Nominal 95% coverage can be difficult to achieve at small samples for GRM parameters, particularly for extreme thresholds.

make_agg_cov <- function(res, param, label) {
  s <- summary(res, criterion = "coverage", param = param)
  agg <- aggregate(
    coverage ~ sample_size,
    data = s$item_summary,
    FUN = function(x) c(mean = mean(x), min = min(x), max = max(x))
  )
  agg <- do.call(data.frame, agg)
  names(agg) <- c("sample_size", "mean_cov", "min_cov", "max_cov")
  agg$param <- label
  agg
}

agg_cov <- rbind(
  make_agg_cov(results, "a",  "a (discrimination)"),
  make_agg_cov(results, "b1", "b1 (mild)"),
  make_agg_cov(results, "b3", "b3 (severe)")
)

ggplot(agg_cov, aes(x = sample_size, colour = param, fill = param)) +
  geom_ribbon(aes(ymin = min_cov, ymax = max_cov), alpha = 0.10, colour = NA) +
  geom_line(aes(y = mean_cov), linewidth = 0.9) +
  geom_point(aes(y = mean_cov), size = 2) +
  geom_hline(yintercept = 0.95, linetype = "dashed", colour = "grey40") +
  labs(
    title    = "Coverage by Parameter Type \u2014 GRM Clinical Scale",
    subtitle = "Dashed line = nominal 95%; ribbon = min\u2013max item range",
    x = "Sample size (N)", y = "Coverage", colour = NULL, fill = NULL
  ) +
  theme_minimal(base_size = 12)

Theta Recovery

sim_summary <- summary(results)

cat("=== Theta Recovery ===\n")
#> === Theta Recovery ===
print(sim_summary$theta_summary[, c("sample_size", "mean_cor", "mean_rmse")])
#>   sample_size  mean_cor mean_rmse
#> 1         200 0.8929794 0.4523163
#> 2         400 0.8945828 0.4499259
#> 3         600 0.8948009 0.4487394
#> 4         800 0.8956152 0.4460772
#> 5        1000 0.8957392 0.4456854
#> 6        1200 0.8954790 0.4454780

Summary

rec_a  <- recommended_n(sim_summary, criterion = "rmse", threshold = 0.25, param = "a")
rec_b1 <- recommended_n(sim_summary, criterion = "rmse", threshold = 0.25, param = "b1")
rec_b3 <- recommended_n(sim_summary, criterion = "rmse", threshold = 0.25, param = "b3")

n_items <- nrow(rec_a)

cat("Items tested:", n_items, "\n")
#> Items tested: 9
cat("Items reaching RMSE <= 0.25:\n")
#> Items reaching RMSE <= 0.25:
cat("  a:",  n_items - sum(is.na(rec_a$recommended_n)),  "of", n_items, "\n")
#>   a: 9 of 9
cat("  b1:", n_items - sum(is.na(rec_b1$recommended_n)), "of", n_items, "\n")
#>   b1: 9 of 9
cat("  b3:", n_items - sum(is.na(rec_b3$recommended_n)), "of", n_items, "\n")
#>   b3: 5 of 9

The proportion-meeting-threshold plots reveal a clear hierarchy: mild thresholds (b1) are the easiest to estimate, discrimination (a) is intermediate, and severe thresholds (b3) require the largest samples. This ordering is expected — fewer respondents in a general population sample endorse extreme severity levels, reducing the information available for estimating those thresholds.

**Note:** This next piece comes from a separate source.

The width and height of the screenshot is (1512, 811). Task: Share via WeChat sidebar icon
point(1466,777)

The practical recommendation: clinical scale calibration studies should target the sample size needed for the most difficult parameter to recover, which is typically the most extreme threshold.

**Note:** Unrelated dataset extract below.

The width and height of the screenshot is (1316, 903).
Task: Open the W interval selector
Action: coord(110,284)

For the paper’s full Example 3 criterion — RMSE of conditional reliability at theta = 2.0 — see vignette("paper-reproduction-gaps") and Obj 31 in the project backlog.

References

Choi, S. W., Schalet, B., Cook, K. F., & Cella, D. (2014). Establishing a common metric for depressive symptoms. Psychological Assessment, 26(2), 513–527.

Morris, T. P., White, I. R., & Crowther, M. J. (2019). Using simulation studies to evaluate statistical methods. Statistics in Medicine, 38(11), 2074–2102.

Schroeders, U., & Gnambs, T. (2025). Sample-size planning in item response theory: A tutorial. Advances in Methods and Practices in Psychological Science, 8(1).